[Dataset entries]

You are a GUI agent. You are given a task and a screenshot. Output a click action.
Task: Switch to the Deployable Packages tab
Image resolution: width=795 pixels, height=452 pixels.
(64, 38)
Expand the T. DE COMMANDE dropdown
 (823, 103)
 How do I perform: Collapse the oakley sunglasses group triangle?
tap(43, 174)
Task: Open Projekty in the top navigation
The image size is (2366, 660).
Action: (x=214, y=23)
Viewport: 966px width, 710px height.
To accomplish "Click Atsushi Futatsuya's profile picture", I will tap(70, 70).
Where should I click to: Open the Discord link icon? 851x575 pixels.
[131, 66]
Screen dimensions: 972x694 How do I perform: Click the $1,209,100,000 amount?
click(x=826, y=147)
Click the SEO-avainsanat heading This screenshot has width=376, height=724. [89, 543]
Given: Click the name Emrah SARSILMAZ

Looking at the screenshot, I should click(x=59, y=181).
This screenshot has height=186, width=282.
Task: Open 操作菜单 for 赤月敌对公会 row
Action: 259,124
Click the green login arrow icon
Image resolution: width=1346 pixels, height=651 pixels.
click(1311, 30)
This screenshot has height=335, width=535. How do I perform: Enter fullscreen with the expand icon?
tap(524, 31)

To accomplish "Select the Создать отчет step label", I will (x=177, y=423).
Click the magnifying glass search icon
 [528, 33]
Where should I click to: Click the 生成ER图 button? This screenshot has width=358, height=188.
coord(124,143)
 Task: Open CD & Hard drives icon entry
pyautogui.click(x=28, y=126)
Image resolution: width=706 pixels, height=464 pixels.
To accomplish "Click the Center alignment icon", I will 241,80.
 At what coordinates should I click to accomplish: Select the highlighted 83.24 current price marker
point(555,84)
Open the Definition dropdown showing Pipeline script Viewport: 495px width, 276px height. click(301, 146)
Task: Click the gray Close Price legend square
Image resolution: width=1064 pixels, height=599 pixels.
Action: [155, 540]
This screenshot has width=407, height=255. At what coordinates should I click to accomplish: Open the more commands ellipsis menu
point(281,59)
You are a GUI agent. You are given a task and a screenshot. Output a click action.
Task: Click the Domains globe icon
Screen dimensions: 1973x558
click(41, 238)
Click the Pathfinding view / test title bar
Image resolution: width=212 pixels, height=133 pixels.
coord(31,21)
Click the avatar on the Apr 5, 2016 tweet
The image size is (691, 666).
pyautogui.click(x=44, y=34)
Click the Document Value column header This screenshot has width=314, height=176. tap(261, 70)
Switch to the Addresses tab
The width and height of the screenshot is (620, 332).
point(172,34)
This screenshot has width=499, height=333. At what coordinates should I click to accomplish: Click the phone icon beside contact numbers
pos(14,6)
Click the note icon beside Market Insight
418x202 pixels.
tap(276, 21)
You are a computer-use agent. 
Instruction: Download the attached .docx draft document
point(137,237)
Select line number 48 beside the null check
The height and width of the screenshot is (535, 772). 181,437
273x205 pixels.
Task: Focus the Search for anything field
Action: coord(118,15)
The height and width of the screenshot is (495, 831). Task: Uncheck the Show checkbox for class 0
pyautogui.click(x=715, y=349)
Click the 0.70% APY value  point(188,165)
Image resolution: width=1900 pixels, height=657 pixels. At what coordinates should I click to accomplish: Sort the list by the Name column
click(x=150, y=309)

→ TASK BRIEF: With nothing added or dropped, write out every entry.

→ FINAL ANSWER:
You are a GUI agent. You are given a task and a screenshot. Output a click action.
Task: Switch to the Deployable Packages tab
Image resolution: width=795 pixels, height=452 pixels.
(64, 38)
Expand the T. DE COMMANDE dropdown
 (823, 103)
 How do I perform: Collapse the oakley sunglasses group triangle?
tap(43, 174)
Task: Open Projekty in the top navigation
The image size is (2366, 660).
Action: (x=214, y=23)
Viewport: 966px width, 710px height.
To accomplish "Click Atsushi Futatsuya's profile picture", I will tap(70, 70).
Where should I click to: Open the Discord link icon? 851x575 pixels.
[131, 66]
Screen dimensions: 972x694 How do I perform: Click the $1,209,100,000 amount?
click(x=826, y=147)
Click the SEO-avainsanat heading This screenshot has width=376, height=724. [89, 543]
Given: Click the name Emrah SARSILMAZ

Looking at the screenshot, I should click(x=59, y=181).
This screenshot has height=186, width=282.
Task: Open 操作菜单 for 赤月敌对公会 row
Action: 259,124
Click the green login arrow icon
Image resolution: width=1346 pixels, height=651 pixels.
click(1311, 30)
This screenshot has height=335, width=535. How do I perform: Enter fullscreen with the expand icon?
tap(524, 31)

To accomplish "Select the Создать отчет step label", I will (x=177, y=423).
Click the magnifying glass search icon
 [528, 33]
Where should I click to: Click the 生成ER图 button? This screenshot has width=358, height=188.
coord(124,143)
 Task: Open CD & Hard drives icon entry
pyautogui.click(x=28, y=126)
Image resolution: width=706 pixels, height=464 pixels.
To accomplish "Click the Center alignment icon", I will 241,80.
 At what coordinates should I click to accomplish: Select the highlighted 83.24 current price marker
point(555,84)
Open the Definition dropdown showing Pipeline script Viewport: 495px width, 276px height. click(301, 146)
Task: Click the gray Close Price legend square
Image resolution: width=1064 pixels, height=599 pixels.
Action: [155, 540]
This screenshot has width=407, height=255. At what coordinates should I click to accomplish: Open the more commands ellipsis menu
point(281,59)
You are a GUI agent. You are given a task and a screenshot. Output a click action.
Task: Click the Domains globe icon
Screen dimensions: 1973x558
click(41, 238)
Click the Pathfinding view / test title bar
Image resolution: width=212 pixels, height=133 pixels.
coord(31,21)
Click the avatar on the Apr 5, 2016 tweet
The image size is (691, 666).
pyautogui.click(x=44, y=34)
Click the Document Value column header This screenshot has width=314, height=176. tap(261, 70)
Switch to the Addresses tab
The width and height of the screenshot is (620, 332).
point(172,34)
This screenshot has width=499, height=333. At what coordinates should I click to accomplish: Click the phone icon beside contact numbers
pos(14,6)
Click the note icon beside Market Insight
418x202 pixels.
tap(276, 21)
You are a computer-use agent. 
Instruction: Download the attached .docx draft document
point(137,237)
Select line number 48 beside the null check
The height and width of the screenshot is (535, 772). 181,437
273x205 pixels.
Task: Focus the Search for anything field
Action: coord(118,15)
The height and width of the screenshot is (495, 831). Task: Uncheck the Show checkbox for class 0
pyautogui.click(x=715, y=349)
Click the 0.70% APY value  point(188,165)
Image resolution: width=1900 pixels, height=657 pixels. At what coordinates should I click to accomplish: Sort the list by the Name column
click(x=150, y=309)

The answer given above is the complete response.